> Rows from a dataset
○ ○ ○ ○

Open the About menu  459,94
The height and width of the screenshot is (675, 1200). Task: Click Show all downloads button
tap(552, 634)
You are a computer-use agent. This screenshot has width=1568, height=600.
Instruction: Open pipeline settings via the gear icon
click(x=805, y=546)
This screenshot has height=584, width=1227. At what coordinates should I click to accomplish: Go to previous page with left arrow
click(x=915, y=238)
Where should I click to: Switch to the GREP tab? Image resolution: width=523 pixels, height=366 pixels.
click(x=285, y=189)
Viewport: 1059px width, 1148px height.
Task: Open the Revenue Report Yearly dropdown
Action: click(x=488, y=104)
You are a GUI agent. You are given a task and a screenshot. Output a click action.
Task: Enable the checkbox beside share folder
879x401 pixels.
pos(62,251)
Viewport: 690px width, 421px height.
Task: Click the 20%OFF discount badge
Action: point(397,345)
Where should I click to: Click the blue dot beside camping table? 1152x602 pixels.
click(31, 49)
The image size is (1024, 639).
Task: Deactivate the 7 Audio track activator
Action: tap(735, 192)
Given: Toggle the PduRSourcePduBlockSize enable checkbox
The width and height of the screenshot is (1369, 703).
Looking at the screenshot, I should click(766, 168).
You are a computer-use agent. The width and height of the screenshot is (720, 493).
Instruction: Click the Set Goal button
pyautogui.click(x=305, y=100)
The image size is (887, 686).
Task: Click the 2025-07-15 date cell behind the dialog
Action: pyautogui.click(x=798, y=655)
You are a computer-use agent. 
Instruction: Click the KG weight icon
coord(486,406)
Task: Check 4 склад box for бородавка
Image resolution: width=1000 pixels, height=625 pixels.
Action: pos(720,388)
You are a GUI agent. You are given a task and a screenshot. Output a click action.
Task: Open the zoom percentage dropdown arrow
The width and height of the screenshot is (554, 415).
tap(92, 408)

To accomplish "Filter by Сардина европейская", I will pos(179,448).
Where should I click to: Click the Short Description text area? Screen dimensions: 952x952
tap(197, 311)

○ ○ ○ ○

> Work to be completed
Quote the records above verbatim from the line with "The height and" to the line with "Action: click(x=488, y=104)", both lines included.

> Expected answer
The height and width of the screenshot is (675, 1200). Task: Click Show all downloads button
tap(552, 634)
You are a computer-use agent. This screenshot has width=1568, height=600.
Instruction: Open pipeline settings via the gear icon
click(x=805, y=546)
This screenshot has height=584, width=1227. At what coordinates should I click to accomplish: Go to previous page with left arrow
click(x=915, y=238)
Where should I click to: Switch to the GREP tab? Image resolution: width=523 pixels, height=366 pixels.
click(x=285, y=189)
Viewport: 1059px width, 1148px height.
Task: Open the Revenue Report Yearly dropdown
Action: click(x=488, y=104)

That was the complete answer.